# EXERCISE GOAL
The answer must be the lines from the one containing "OK (304, 2567)" through the last line of the data below, copied exactly, with nothing else.

# TASK INPUT

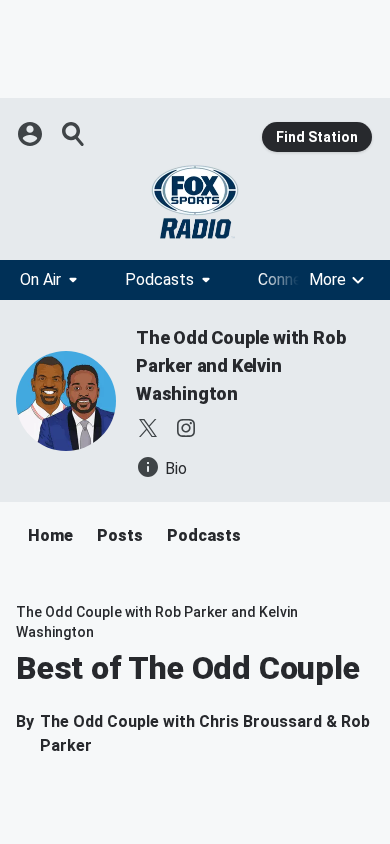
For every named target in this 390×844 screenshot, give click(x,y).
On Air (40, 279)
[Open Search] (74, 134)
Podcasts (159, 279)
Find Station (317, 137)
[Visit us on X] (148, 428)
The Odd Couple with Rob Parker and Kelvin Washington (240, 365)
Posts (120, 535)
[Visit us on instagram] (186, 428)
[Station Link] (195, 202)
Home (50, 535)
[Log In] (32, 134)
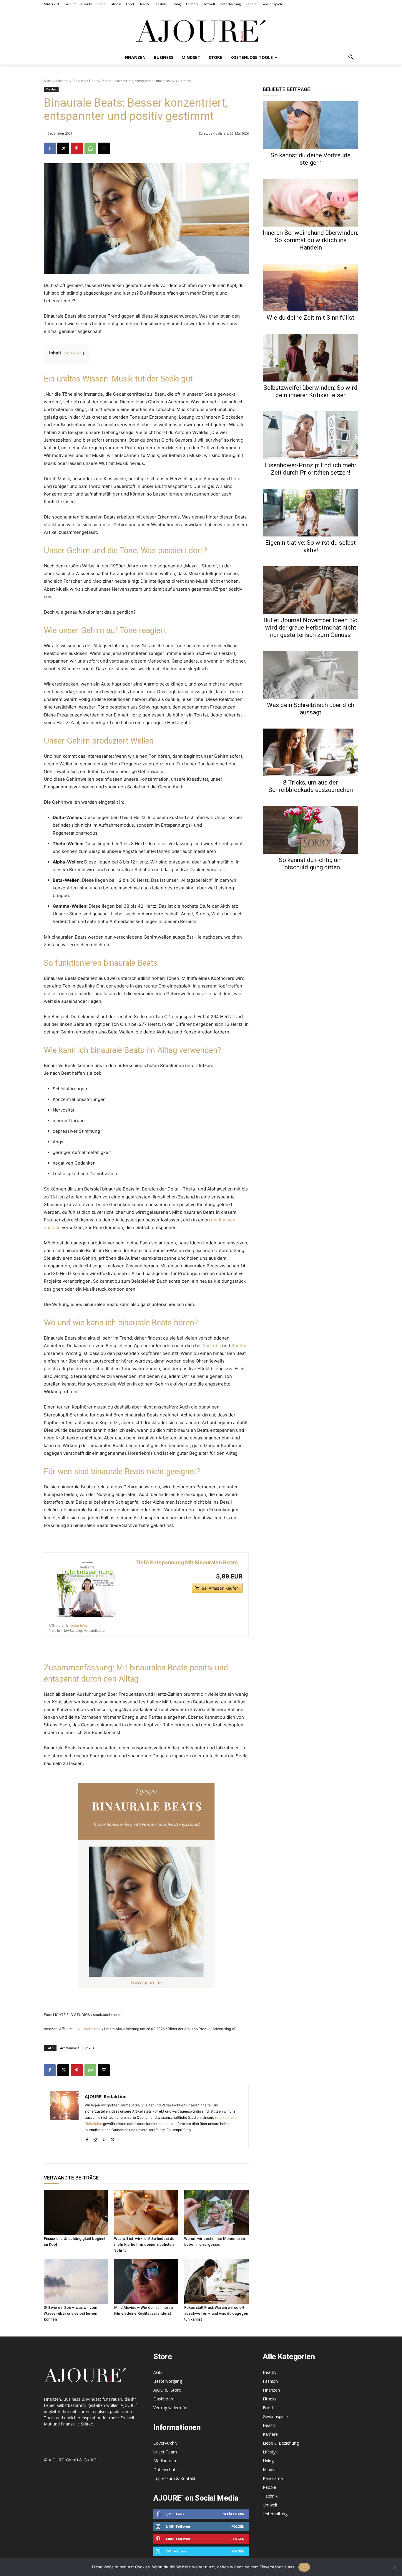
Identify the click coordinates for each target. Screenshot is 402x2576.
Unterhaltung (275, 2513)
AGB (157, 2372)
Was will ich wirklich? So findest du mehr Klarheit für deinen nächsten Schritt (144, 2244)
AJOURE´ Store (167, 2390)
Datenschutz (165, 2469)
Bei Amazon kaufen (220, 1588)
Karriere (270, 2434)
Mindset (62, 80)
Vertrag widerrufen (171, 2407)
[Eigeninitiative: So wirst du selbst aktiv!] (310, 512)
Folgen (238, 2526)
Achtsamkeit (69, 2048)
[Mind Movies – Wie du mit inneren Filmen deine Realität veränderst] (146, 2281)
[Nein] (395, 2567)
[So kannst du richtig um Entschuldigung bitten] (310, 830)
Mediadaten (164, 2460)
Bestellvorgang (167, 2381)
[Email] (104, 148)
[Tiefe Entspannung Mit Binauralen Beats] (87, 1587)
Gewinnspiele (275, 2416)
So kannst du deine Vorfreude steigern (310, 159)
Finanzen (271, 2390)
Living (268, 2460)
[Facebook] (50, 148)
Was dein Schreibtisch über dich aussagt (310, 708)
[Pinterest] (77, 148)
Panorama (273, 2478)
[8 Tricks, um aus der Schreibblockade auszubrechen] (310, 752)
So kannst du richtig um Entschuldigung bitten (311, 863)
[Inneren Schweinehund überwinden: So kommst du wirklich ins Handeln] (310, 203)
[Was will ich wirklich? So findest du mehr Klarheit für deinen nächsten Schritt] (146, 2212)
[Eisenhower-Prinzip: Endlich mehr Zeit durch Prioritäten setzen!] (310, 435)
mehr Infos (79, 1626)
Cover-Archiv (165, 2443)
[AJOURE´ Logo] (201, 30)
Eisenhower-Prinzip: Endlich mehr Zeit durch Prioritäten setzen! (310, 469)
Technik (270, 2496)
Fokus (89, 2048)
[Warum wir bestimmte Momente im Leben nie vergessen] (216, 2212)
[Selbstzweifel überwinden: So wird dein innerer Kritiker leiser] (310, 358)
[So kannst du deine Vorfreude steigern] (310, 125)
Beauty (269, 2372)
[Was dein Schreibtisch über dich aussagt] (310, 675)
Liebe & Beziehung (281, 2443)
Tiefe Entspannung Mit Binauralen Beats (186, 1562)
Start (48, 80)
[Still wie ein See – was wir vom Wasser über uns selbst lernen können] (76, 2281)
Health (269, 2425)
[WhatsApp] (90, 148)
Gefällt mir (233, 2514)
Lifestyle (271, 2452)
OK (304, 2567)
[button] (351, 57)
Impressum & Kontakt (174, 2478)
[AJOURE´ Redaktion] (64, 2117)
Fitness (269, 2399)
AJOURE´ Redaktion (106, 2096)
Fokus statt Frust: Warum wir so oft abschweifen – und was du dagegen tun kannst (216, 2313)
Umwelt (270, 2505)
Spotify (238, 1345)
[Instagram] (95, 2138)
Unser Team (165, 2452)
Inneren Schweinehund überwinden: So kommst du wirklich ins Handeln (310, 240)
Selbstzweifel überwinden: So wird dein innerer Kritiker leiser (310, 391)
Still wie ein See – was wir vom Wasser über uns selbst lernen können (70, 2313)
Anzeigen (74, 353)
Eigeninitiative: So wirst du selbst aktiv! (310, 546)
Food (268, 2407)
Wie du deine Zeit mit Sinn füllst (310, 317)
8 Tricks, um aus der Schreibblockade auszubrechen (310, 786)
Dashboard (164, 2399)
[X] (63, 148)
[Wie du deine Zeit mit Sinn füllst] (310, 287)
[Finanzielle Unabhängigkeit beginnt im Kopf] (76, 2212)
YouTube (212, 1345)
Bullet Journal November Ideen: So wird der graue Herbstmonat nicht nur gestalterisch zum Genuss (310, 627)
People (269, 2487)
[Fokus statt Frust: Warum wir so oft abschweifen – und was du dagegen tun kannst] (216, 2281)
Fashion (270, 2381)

# ANSWER TO THIS EXERCISE
OK (304, 2567)
[button] (351, 57)
Impressum & Kontakt (174, 2478)
[AJOURE´ Redaktion] (64, 2117)
Fitness (269, 2399)
AJOURE´ Redaktion (106, 2096)
Fokus statt Frust: Warum wir so oft abschweifen – und was du dagegen tun kannst (216, 2313)
Umwelt (270, 2505)
Spotify (238, 1345)
[Instagram] (95, 2138)
Unser Team (165, 2452)
Inneren Schweinehund überwinden: So kommst du wirklich ins Handeln (310, 240)
Selbstzweifel überwinden: So wird dein innerer Kritiker leiser (310, 391)
Still wie ein See – was wir vom Wasser über uns selbst lernen können (70, 2313)
Anzeigen (74, 353)
Eigeninitiative: So wirst du selbst aktiv! (310, 546)
Food (268, 2407)
Wie du deine Zeit mit Sinn füllst (310, 317)
8 Tricks, um aus der Schreibblockade auszubrechen (310, 786)
Dashboard (164, 2399)
[X] (63, 148)
[Wie du deine Zeit mit Sinn füllst] (310, 287)
[Finanzielle Unabhängigkeit beginnt im Kopf] (76, 2212)
YouTube (212, 1345)
Bullet Journal November Ideen: So wird der graue Herbstmonat nicht nur gestalterisch zum Genuss (310, 627)
People (269, 2487)
[Fokus statt Frust: Warum wir so oft abschweifen – und was du dagegen tun kannst] (216, 2281)
Fashion (270, 2381)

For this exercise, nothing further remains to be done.